Preliminary Study: DNA Transfer and Persistence on Non-Porous Surfaces Submerged in Spring Water.

Submerged items are often thought to lack evidentiary value. However, previous studies have shown the ability to recover DNA from submerged porous items for upwards of six weeks. The crevices or interweaving fibers in porous items are thought to protect DNA from being washed away. It is hypothesized that, because non-porous surfaces do not have the same traits that might aid in DNA retention, then DNA quantities and the number of donor alleles recovered would decrease over longer submersion periods. Additionally, it is hypothesized that DNA quantity and the number of alleles would be negatively affected by flow conditions. Neat saliva of known DNA quantity was applied to glass slides and exposed to stagnant and flowing spring water to observe the effects on both DNA quantity and STR detection. Results supported that DNA deposited onto glass and subsequently submerged in water experienced a decrease in DNA quantity over time, yet submersion did not have as strong of a negative effect on the detected amplification product. Additionally, an increase in DNA quantity and detected amplification product from designated blank slides (no initial DNA added) could indicate the possibility of DNA transfer.

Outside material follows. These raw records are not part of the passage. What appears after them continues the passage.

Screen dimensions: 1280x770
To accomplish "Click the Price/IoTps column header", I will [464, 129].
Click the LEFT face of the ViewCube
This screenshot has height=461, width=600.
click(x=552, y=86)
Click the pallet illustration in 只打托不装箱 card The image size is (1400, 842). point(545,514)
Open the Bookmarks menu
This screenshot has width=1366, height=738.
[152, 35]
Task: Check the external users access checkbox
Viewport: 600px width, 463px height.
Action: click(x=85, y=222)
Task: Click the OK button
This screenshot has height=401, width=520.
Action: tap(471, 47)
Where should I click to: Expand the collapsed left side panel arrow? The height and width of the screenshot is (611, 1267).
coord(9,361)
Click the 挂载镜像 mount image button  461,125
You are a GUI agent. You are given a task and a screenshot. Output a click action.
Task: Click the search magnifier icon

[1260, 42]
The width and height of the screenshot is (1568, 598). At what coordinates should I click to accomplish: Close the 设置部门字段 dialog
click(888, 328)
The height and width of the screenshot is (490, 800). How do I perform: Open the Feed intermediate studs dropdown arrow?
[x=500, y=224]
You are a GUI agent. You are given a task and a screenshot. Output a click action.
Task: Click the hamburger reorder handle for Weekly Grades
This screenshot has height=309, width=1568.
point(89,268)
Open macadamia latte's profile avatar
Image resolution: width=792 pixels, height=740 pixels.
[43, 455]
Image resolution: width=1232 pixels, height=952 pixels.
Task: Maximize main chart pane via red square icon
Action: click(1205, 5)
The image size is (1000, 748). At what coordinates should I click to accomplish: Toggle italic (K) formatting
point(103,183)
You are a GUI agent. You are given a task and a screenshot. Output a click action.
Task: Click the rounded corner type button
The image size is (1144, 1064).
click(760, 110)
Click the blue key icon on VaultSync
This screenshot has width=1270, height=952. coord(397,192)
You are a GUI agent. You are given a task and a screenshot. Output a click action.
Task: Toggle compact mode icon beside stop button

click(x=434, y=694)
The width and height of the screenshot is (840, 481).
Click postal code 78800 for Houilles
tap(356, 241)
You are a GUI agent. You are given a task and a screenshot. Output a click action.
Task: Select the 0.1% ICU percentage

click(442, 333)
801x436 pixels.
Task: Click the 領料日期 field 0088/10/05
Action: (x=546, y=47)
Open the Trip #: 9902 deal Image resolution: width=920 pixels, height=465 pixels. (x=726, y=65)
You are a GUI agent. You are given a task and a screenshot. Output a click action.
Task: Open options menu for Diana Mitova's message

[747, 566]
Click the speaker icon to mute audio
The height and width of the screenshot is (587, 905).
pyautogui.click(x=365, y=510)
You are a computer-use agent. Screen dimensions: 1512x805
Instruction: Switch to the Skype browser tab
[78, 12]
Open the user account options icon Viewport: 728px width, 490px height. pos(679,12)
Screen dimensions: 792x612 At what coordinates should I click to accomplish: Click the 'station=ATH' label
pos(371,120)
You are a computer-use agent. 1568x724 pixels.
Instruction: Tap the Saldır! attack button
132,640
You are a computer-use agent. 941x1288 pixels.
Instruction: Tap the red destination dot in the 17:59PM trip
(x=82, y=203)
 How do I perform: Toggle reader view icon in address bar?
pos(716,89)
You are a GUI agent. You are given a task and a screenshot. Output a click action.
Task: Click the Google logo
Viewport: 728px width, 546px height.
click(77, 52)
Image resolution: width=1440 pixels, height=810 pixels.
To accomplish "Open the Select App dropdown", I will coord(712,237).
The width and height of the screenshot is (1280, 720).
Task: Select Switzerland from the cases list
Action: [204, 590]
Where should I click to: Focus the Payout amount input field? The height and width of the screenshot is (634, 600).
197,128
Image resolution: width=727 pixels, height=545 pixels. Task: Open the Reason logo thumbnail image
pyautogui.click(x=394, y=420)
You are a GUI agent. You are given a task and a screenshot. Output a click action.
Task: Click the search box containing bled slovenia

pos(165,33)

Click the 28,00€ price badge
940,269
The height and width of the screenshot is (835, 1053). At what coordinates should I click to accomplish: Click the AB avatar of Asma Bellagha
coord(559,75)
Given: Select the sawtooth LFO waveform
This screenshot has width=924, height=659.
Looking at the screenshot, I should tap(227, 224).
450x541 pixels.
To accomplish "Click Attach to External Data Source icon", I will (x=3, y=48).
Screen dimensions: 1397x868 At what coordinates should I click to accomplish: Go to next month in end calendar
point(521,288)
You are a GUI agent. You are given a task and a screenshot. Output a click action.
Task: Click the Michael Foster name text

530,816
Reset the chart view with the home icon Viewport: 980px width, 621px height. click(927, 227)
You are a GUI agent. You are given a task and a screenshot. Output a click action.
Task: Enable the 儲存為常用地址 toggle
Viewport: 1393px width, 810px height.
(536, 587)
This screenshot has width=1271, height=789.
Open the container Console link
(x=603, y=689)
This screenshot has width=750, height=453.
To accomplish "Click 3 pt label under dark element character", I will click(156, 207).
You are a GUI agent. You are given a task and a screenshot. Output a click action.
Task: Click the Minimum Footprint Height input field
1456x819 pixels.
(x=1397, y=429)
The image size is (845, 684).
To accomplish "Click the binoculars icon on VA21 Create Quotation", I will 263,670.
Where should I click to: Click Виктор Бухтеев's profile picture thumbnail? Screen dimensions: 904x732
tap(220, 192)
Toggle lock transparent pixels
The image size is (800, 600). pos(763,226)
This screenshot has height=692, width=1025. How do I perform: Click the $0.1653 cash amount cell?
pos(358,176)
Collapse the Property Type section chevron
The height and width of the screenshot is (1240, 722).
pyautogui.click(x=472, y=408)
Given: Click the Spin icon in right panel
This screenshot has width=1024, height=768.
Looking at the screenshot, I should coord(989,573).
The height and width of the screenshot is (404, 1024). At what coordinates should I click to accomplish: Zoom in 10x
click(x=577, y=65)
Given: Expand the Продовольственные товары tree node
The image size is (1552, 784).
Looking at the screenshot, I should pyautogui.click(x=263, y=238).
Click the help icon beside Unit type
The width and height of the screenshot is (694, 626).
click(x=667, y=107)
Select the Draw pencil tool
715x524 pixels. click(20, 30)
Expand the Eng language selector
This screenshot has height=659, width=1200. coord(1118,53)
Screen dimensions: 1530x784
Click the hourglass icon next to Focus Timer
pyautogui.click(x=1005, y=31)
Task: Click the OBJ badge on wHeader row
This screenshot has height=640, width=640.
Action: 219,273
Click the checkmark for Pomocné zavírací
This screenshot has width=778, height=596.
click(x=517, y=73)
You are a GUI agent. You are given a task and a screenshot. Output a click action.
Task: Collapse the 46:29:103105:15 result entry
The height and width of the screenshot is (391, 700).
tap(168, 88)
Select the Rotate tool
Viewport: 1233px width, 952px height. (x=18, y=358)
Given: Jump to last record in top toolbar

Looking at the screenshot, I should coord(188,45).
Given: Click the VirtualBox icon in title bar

Assessment of PowerPlex® Fusion 5C's ability to type degraded DNA.

DNA samples collected at crime scenes are often degraded so this research focused on the ability of the Promega PowerPlex® Fusion 5C amplification kit to type both naturally and artificially degraded DNA. DNA was degraded naturally by placing equal volumes of blood on white fabric that was stored either inside, outside in a shaded area, or outside in direct sunlight. Samples were then collected every 10 days for 60 days and the DNA extracted (QIAamp® DNA Investigator). Artificially degraded samples were created by exposing extracted DNA to either UV light or 95 °C heat for varying times. DNA was also degraded artificially by placing blood samples into a 50% bleach solution for varying times prior to extraction. Following sample treatment, standard forensic DNA analysis was performed including quantification (Investigator® Quantiplex) and amplification (PowerPlex® Fusion 5C). Separation and detection were performed on an ABI 3130xl capillary electrophoresis unit and analysis was performed using GeneMapper ID v3.2.1. While the time and shade samples showed similar amounts of degradation, the samples exposed to direct sun showed more degradation. The artificially degraded samples showed more signs of degradation such as reduced overall peak height and peak height imbalance at heterozygous loci. There were also some cases where an allele that was known to be in the profile exhibited total dropout. Although there were some instances of both allelic dropout and heterozygote peak imbalance, PowerPlex® Fusion was able to reliably type degraded DNA as all alleles detected were consistent with the known donor profile. The results show that PowerPlex® Fusion is a robust kit capable of handling forensically challenged samples.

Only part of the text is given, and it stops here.